Me quito las gafas otra vez y las dejo donde estaban. No entiendo bien por qué Sam las lleva. ¿Por motivos sentimentales? ¿De verdad cree que merece la pena?

—¿Dónde está tu padre, Sam?

Él alza la vista hacia mí y contesta:

—No lo sé.

—¿Y eso?

—Desapareció cuando tenía siete años.

—¿Y no sabes adónde fue?

Sam suspira, baja la cabeza y sigue leyendo. Está claro que no quiere hablar de eso.

—¿Crees que algo de esto puede ser verdad? —me pregunta tras unos minutos de silencio.

—¿Lo de los alienígenas?

—Sí.

—Sí, creo en los alienígenas.

—¿Crees que de verdad abducen a la gente?

—No tengo ni idea. Supongo que no se puede descartar. ¿Tú crees que lo hacen?

Él asiente antes de decir:

—Normalmente, sí. Pero hay días en que me parece una tontería.

—Lo entiendo.

Entonces me mira y afirma:

—Creo que mi padre fue abducido.

Se tensa en el mismo instante en que le salen esas palabras de la boca, y su rostro adopta una fugaz expresión de vulnerabilidad. Eso me hace pensar que ha planteado esta teoría antes, a alguien cuya respuesta no fue precisamente amable.

—¿Qué te hace pensar eso?

—Que desapareció sin más. Salió a comprar leche y pan, y ya no volvió. Había aparcado la camioneta justo enfrente de la tienda, pero nadie le vio allí. Se esfumó en el aire, y sus gafas estaban en la acera, al lado de la camioneta. —Se queda callado un segundo y añade—: Tenía miedo de que hubieras venido para abducirme.

No es una teoría fácil de creer. ¿Cómo puede ser que nadie presenciara la abducción de su padre si el incidente se produjo en el centro del pueblo?
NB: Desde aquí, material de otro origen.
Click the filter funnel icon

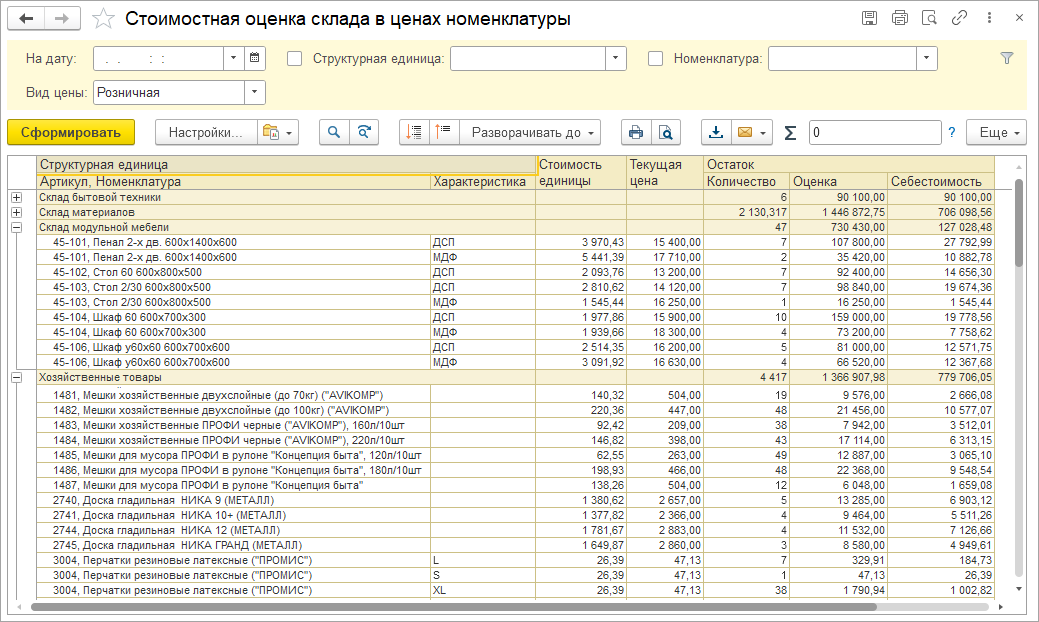tap(1007, 59)

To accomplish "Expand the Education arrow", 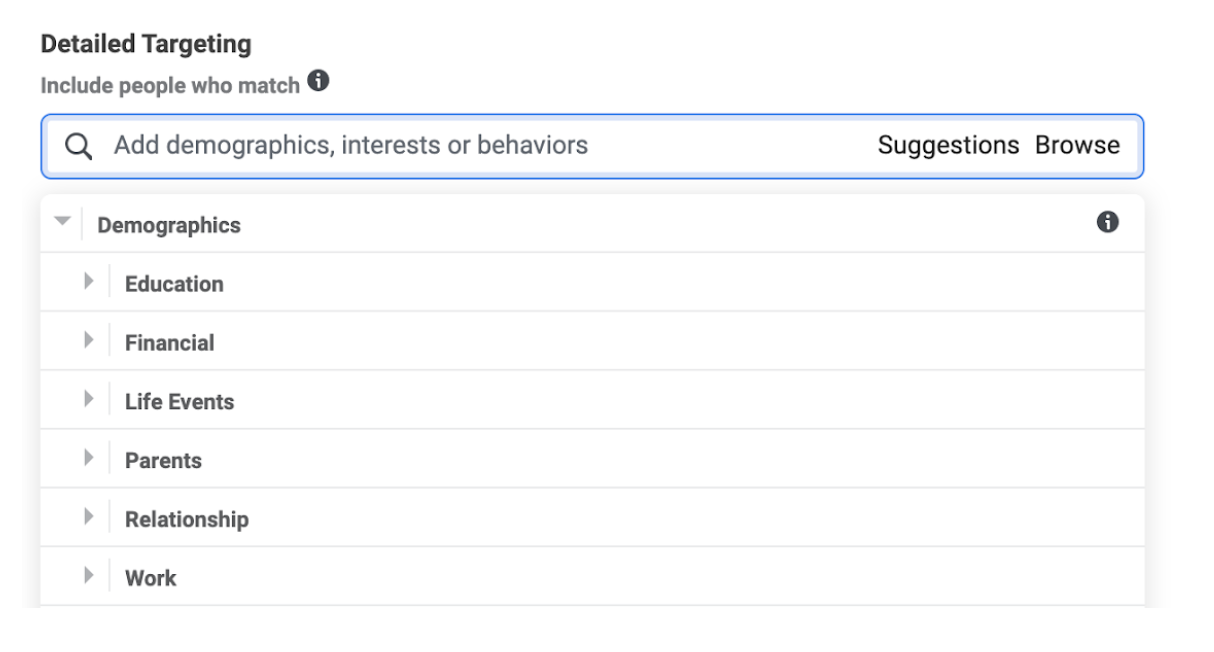I will 89,281.
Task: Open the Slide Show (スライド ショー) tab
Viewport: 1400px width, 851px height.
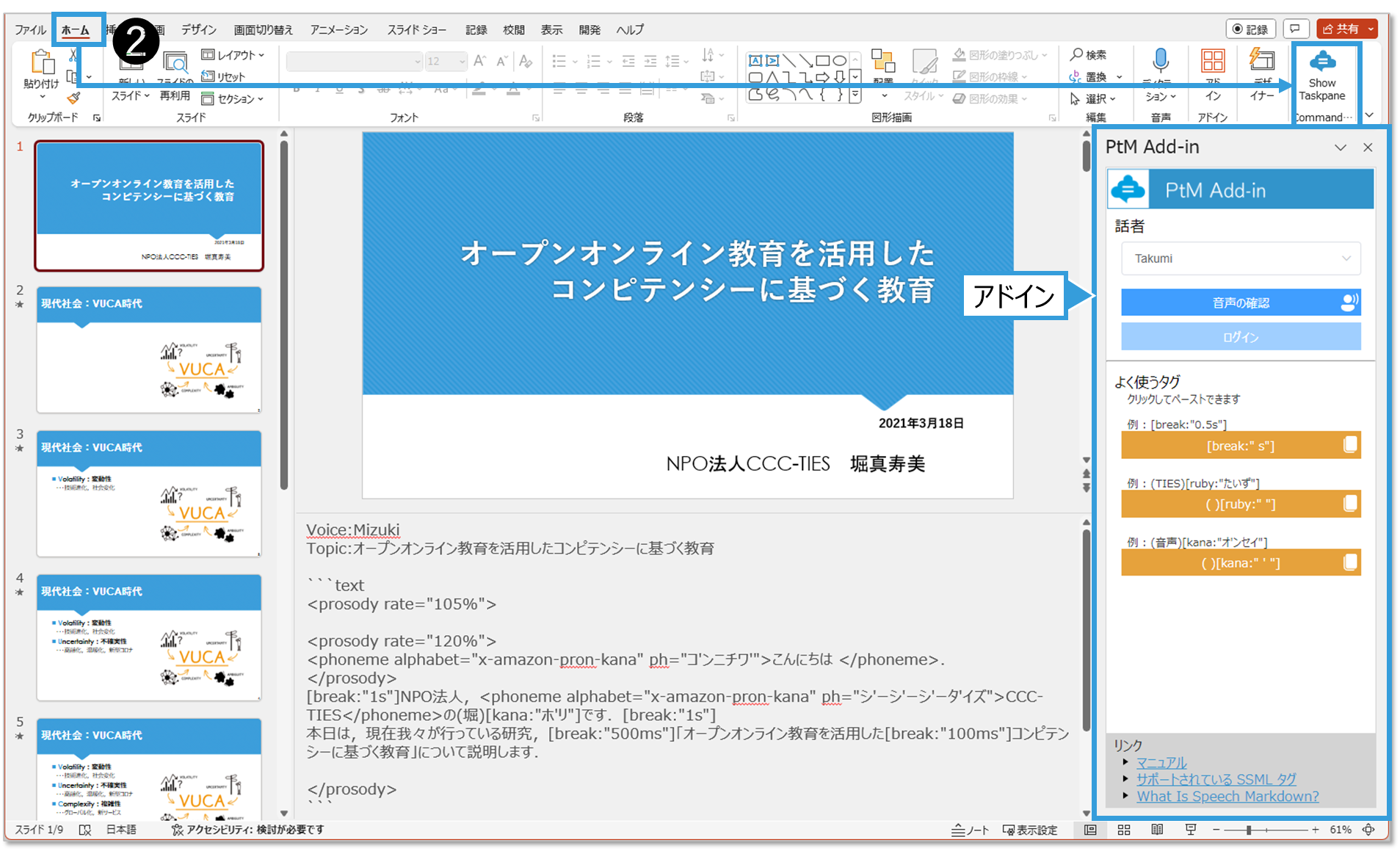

Tal vez su padre tenía motivos para irse y preparó su propia desaparición. No es difícil desaparecer sin dejar rastro: Henri y yo llevamos ya diez años haciéndolo. Pero esto hace que el interés de Sam por los alienígenas cobre sentido de repente. Puede ser que quiera ver el mundo como lo hacía su padre, pero también puede ser que una parte de él esté convencida de que la última visión de su padre se ha quedado retenida en sus gafas, pegada de algún modo a los cristales. Tal vez crea que, con perseverancia, un día llegará a ver también la última visión de su padre, que le confirmará lo que ya ve en su cabeza. O tal vez crea que, si sigue buscando el tiempo suficiente, acabará encontrando un artículo que demuestre que su padre fue abducido, y no sólo eso, sino que además puede ser salvado.

¿Quién soy yo para decirle que no encontrará esa prueba algún día?

—Te creo —le digo—. Creo que las abducciones alienígenas son algo muy posible.